Task objective
The required answer is each line in the entries below where "Select" occurs.
————————
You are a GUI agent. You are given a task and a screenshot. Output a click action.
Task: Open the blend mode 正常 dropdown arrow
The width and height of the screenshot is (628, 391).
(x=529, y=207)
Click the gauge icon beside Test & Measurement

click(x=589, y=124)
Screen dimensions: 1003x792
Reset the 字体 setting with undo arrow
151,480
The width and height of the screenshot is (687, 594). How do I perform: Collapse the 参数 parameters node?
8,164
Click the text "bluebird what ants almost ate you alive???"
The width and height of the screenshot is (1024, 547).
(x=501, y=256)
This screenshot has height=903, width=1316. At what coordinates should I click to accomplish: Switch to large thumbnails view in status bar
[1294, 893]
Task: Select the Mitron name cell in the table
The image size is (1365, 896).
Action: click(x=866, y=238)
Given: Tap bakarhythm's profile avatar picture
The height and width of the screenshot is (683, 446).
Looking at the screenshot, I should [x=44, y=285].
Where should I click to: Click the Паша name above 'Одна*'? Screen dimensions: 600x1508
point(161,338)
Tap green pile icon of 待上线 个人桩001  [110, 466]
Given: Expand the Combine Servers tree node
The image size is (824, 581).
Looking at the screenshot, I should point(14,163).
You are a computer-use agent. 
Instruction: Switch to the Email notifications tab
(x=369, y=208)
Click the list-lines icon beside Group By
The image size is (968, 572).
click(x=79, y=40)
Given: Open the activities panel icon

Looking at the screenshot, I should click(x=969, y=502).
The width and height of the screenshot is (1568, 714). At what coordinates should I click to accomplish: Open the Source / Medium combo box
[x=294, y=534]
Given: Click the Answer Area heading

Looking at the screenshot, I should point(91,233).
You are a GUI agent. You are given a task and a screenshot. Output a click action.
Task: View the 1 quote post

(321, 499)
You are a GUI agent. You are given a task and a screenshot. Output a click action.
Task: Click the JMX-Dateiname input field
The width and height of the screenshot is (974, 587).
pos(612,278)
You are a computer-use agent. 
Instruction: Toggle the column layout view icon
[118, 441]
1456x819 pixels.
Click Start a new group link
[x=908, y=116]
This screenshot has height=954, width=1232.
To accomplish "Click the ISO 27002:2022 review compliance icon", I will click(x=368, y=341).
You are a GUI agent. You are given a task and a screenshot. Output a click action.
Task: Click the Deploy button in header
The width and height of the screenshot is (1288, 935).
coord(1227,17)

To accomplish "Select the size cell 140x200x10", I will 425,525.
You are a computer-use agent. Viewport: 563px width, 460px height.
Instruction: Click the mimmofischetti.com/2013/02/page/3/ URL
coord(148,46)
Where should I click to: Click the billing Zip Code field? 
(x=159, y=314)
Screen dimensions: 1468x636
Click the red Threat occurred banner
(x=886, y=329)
————————
Output below
Task: Select the Mitron name cell in the table
To accomplish "Select the size cell 140x200x10", I will 425,525.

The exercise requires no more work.